Reproduce word for word the rows below, beginning with the first line and ending with the line that contains "more options is", both included.

--------

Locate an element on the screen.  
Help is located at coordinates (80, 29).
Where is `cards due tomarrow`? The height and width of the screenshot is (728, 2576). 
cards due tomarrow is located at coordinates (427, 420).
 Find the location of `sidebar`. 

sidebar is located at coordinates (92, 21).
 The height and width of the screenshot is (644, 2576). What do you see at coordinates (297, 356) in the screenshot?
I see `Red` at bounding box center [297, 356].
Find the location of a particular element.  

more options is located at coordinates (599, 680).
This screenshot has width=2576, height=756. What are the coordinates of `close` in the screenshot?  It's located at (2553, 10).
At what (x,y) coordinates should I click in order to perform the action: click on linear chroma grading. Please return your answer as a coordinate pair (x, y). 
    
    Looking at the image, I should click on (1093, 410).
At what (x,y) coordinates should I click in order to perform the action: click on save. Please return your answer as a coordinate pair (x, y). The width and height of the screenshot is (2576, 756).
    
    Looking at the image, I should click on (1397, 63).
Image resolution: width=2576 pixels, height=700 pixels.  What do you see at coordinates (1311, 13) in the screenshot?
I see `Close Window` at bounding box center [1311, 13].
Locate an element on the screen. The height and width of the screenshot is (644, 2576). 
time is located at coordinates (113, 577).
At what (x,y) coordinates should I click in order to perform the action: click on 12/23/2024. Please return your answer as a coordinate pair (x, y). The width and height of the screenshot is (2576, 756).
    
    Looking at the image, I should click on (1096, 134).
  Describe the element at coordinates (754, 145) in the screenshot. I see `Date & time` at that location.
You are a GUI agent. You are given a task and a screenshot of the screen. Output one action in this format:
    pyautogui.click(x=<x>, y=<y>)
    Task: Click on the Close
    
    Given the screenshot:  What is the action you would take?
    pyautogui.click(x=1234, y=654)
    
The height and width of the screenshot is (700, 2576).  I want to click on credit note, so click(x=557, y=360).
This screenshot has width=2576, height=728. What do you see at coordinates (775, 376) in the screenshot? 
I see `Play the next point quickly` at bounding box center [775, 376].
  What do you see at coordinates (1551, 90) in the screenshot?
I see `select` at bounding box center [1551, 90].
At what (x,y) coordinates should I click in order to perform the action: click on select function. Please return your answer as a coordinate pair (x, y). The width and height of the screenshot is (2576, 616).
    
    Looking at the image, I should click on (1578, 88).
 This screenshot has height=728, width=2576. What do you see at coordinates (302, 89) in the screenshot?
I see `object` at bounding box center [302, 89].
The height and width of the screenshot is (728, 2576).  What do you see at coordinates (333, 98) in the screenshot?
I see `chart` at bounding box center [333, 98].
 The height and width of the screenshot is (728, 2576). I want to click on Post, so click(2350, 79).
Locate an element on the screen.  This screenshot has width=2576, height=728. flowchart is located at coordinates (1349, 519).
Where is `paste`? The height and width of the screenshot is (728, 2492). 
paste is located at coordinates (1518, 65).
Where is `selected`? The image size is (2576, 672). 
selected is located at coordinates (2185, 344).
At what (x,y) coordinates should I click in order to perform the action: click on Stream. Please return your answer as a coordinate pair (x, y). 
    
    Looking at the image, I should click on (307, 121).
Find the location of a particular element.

--------

__IN RESPONSE__.
Locate an element on the screen.  
Help is located at coordinates (80, 29).
Where is `cards due tomarrow`? The height and width of the screenshot is (728, 2576). 
cards due tomarrow is located at coordinates (427, 420).
 Find the location of `sidebar`. 

sidebar is located at coordinates (92, 21).
 The height and width of the screenshot is (644, 2576). What do you see at coordinates (297, 356) in the screenshot?
I see `Red` at bounding box center [297, 356].
Find the location of a particular element.  

more options is located at coordinates (599, 680).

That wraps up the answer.